我が家の新築を検討していた20年程前に会った、東北訛の強い、口数の少ない大工の棟梁のことを思い起こします。日光東照宮の宮大工の流れを汲む方で、本格的な和風建築の棟梁でした。「扇垂木」といって、寺など の屋根の四隅の軒を支える垂木を平行ではなく、扇のように放射状に張り出させる工法があります。棟梁はその工法を得意として、個人の住宅でも扇垂木の工法を生かしています。棟梁の建てた日本家屋を見ると、伝統 の技と現代建築のセンス、そして作り手である棟梁の誇りの感じられる堂々たる出来栄えでした。

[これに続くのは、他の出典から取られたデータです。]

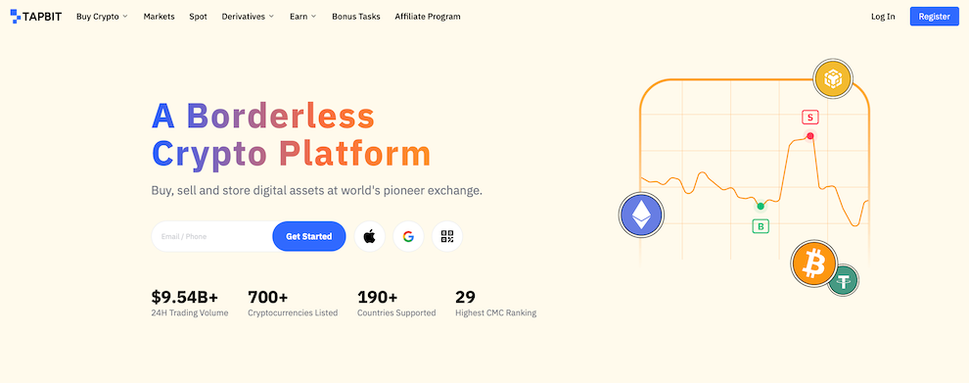Viewport: 969px width, 383px height.
Task: Open the Affiliate Program link
Action: coord(428,17)
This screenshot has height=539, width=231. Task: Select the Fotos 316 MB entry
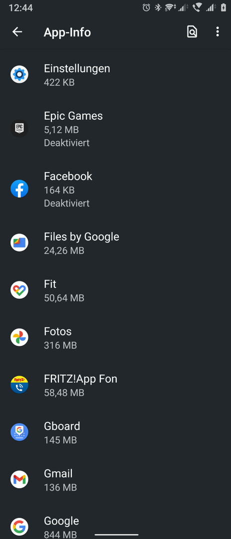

その棟梁が時々口にした不思議な言葉がありました。「レイサンヤ・シニクチュウ・アリ」。語呂はいいけれど意味不明の言葉です。「三顧之礼」と題された漢詩風の文章の一行で、漢字で書くと「嶺山野史ニ玖中有リ」。この 言葉を覚える目的は、実は「0384200900」という数字を覚えることなんです。この後半はゼロの間に9があるので「クチュウアリ=00900」と読み下します。もう一つ、「貝原益軒・養生訓」と題された数字は「9800026632」 。これを「九月も近い八月は、丸い丸いお月様、二人は無理せずむつまじく、三途の川まで二人連れ」と覚えます。この数字はいったい何か。
この数字が頭に入っていると、現場で難しい計算式を思い出すこともなく、複雑で面倒な計算が計算機など使わなくてもその場で墨の線が引ける程に出てくるのだそうです。こんな風に、棟梁の体の中には、伝えられて きた高い水準の技と知恵が詰まっていました。